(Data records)
+ + + + + + +
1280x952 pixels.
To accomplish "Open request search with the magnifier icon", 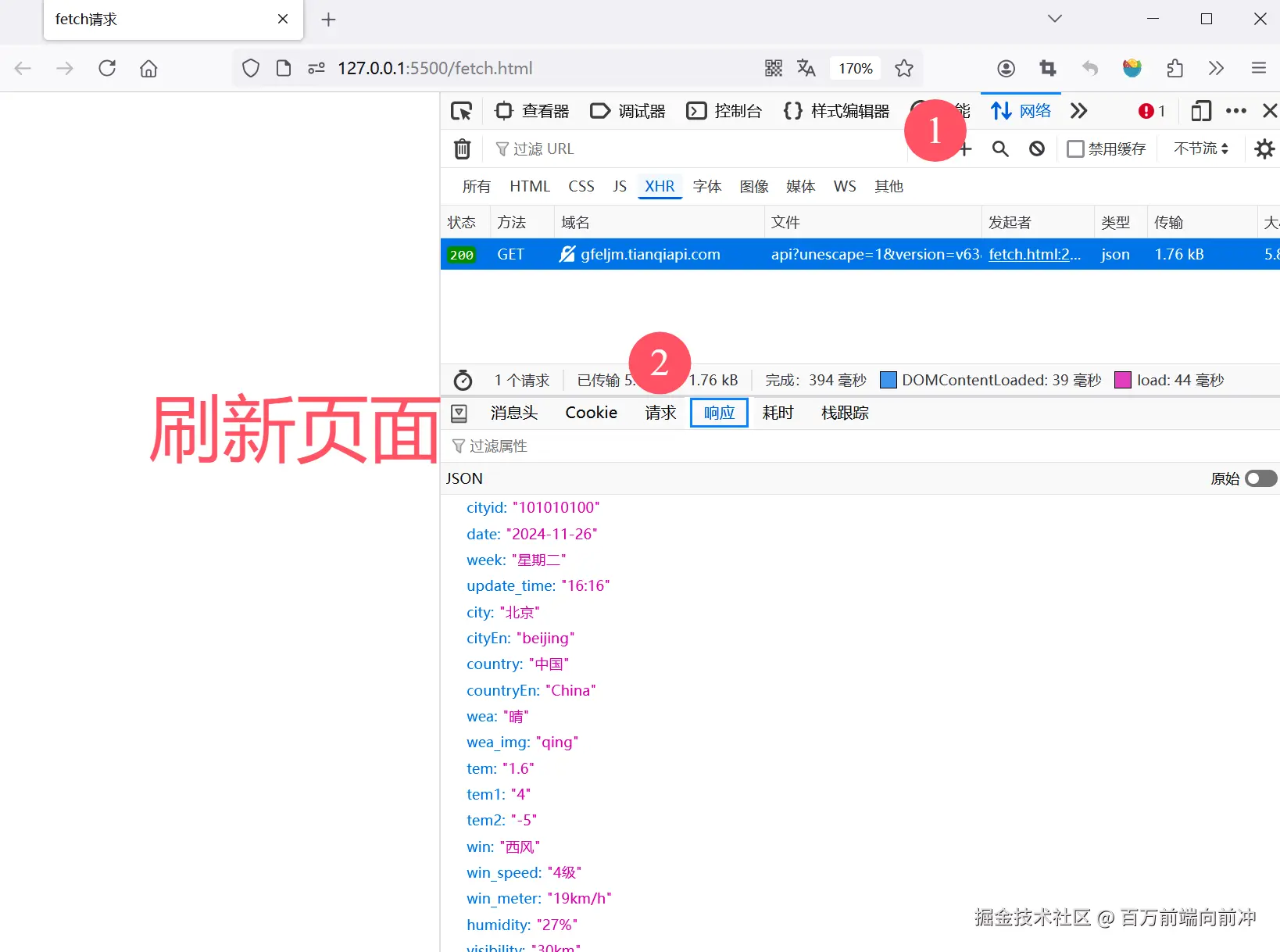I will tap(1000, 149).
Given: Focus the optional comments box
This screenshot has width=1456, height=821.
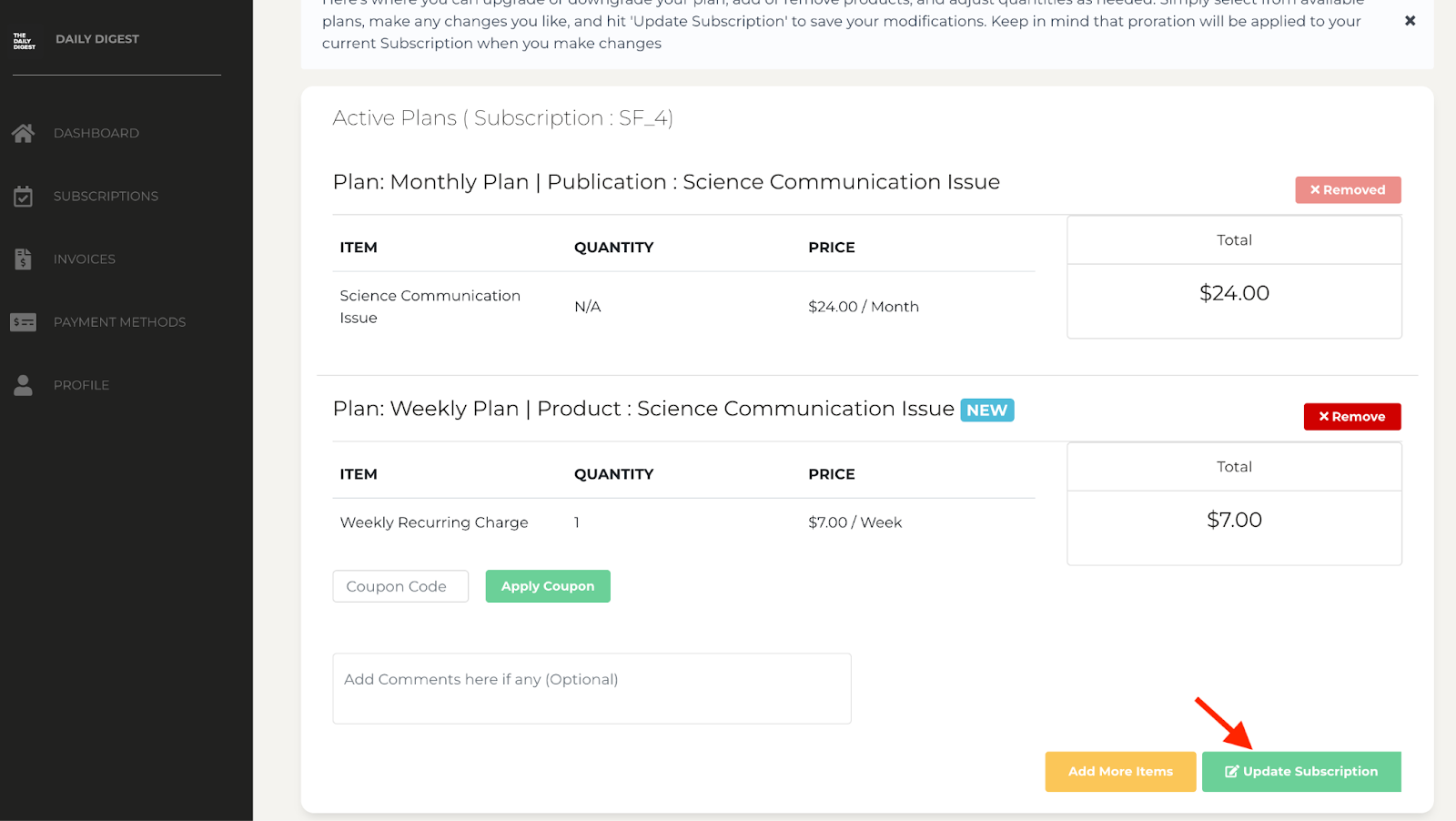Looking at the screenshot, I should 592,688.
+ + + + + + +
* _WORK TO DO_:
Please rewrite the stretch of lines from the one containing "Given: Focus the optional comments box" through the end of the records, changing "comments box" to "notes field" and leaving everything else as it is. Omit the pictures from your answer.

* _SOLVED PROBLEM_:
Given: Focus the optional notes field
This screenshot has width=1456, height=821.
Looking at the screenshot, I should 592,688.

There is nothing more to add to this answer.